Medtronic (NYSE:MDT) said today that the FDA approved its In.Pact Admiral drug-eluting balloon for treating peripheral artery disease in the upper leg.
Medtronic touted the In.Pact Admiral as having demonstrated "the best clinical outcomes ever reported for this disease state."
The FDA approval, which came without a hearing before an agency advisory panel, is for treatment of the superficial femoral and popliteal arteries, using the In.Pact Admiral’s coating of the anti-restenosis drug paclitaxel, according to a press release. The drug-eluting balloon won CE Mark approval back in 2009 in the European Union, where Medtronic said it’s been used to treat nearly 100,000 patients.
Late last month Medtronic said its In.Pact SFA trial showed that the device performed better than standard angioplasty in treating PAD in the upper leg; today the company said the trial delivered "the lowest clinically-driven target lesion revascularization rate ever reported for an interventional treatment of PAD in the superficial femoral artery.”

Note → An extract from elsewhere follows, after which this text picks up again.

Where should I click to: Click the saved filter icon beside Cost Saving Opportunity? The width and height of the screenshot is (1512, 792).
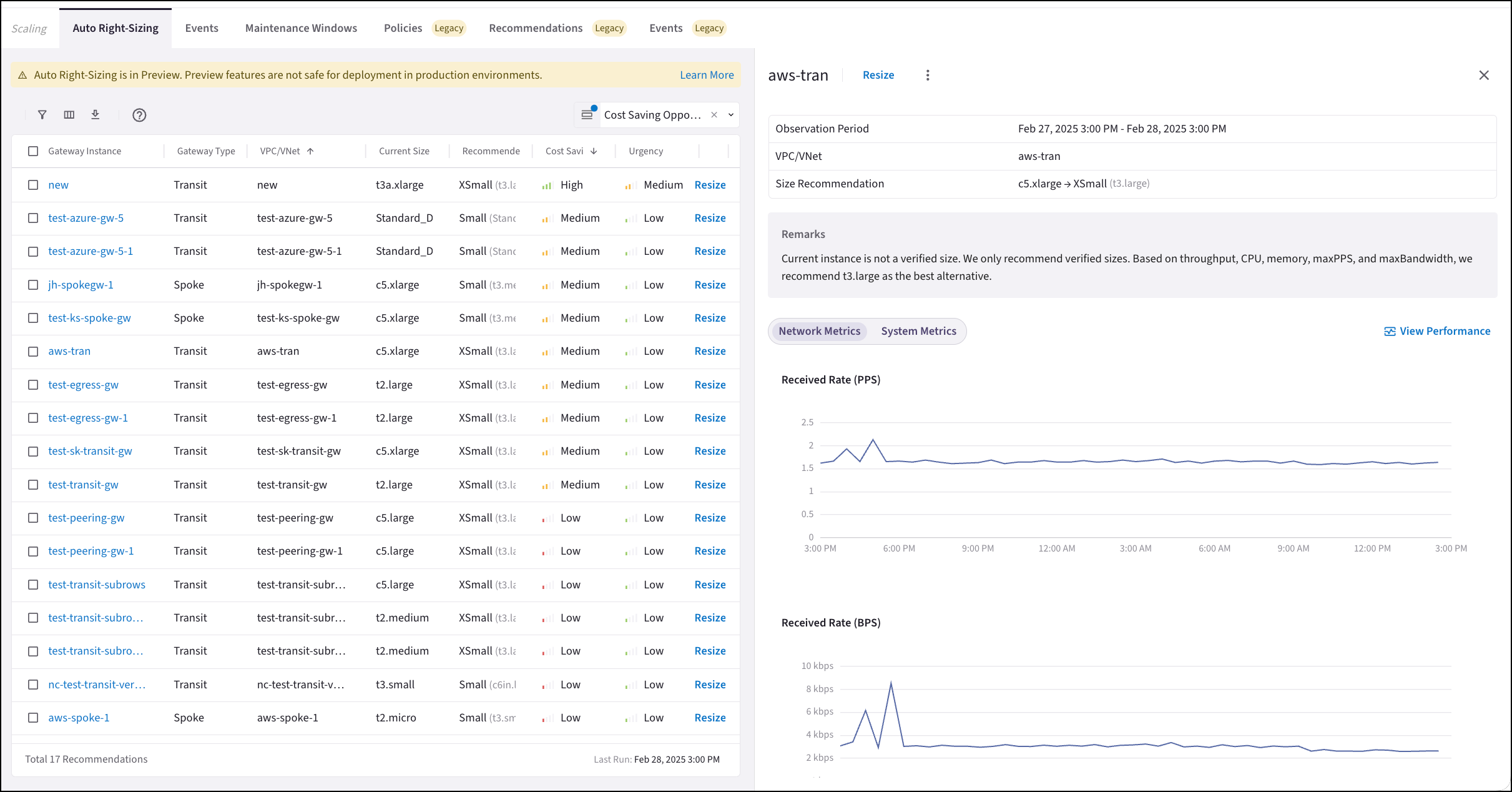pyautogui.click(x=587, y=114)
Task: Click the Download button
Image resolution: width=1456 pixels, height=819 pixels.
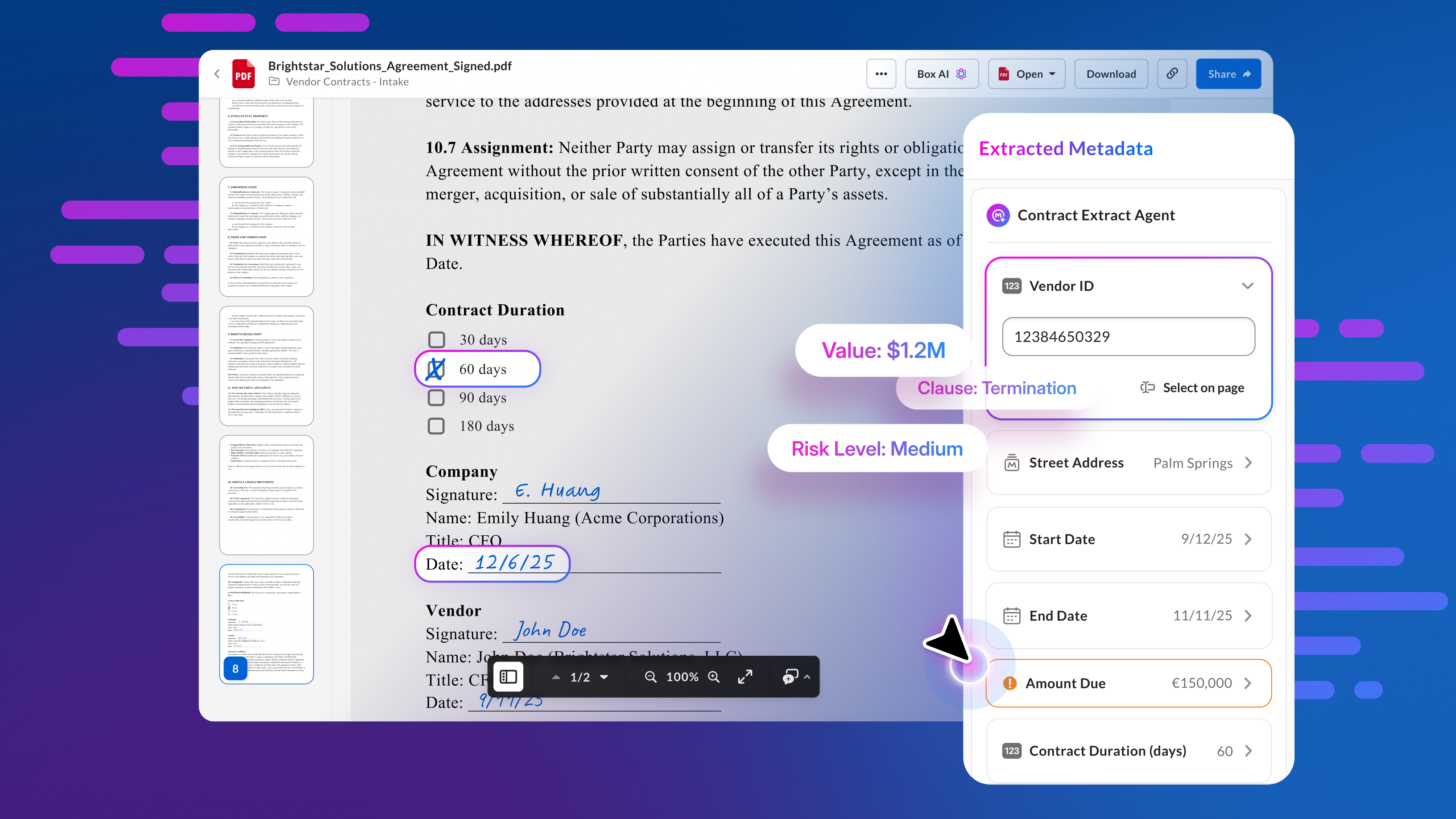Action: point(1111,74)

After 12 months, the target lesion revascularization rate for the In.Pact Admiral group was 2.4%, compared with 20.6% of PTA patients. The drug-eluting balloon group showed a primary patency rate (freedom from restenosis or clinically driven TLR) of 82.2%, compared with 52.4% for the control group, according to the study, published online Dec. 3 in the American Heart Assn. journal Circulation.
"Having shown success in Europe for several years, we are excited to bring the In.Pact Admiral drug-coated balloon to patients and physicians in the U.S.," aortic & peripheral vascular senior vice president Tony Semedo said in prepared remarks. "In addition to being a key growth driver, the In.Pact Admiral DCB delivers on our commitment to providing innovative technologies that not only provide clinical benefit, but also economic value."
"The introduction of drug-coated balloons represents a significant breakthrough that might establish a new standard of care with its potential to change the way we treat peripheral artery disease in the leg," added investigator Dr. Michael Jaff of the Mass. General Hospital. "Data from clinical trials evaluating this new drug-coated balloon have consistently demonstrated improved patient outcomes."
Last October the FDA approved C.R. Bard‘s (NYSE:BCR) Lutonix DEB, well ahead of the company’s expectation for approval early this year.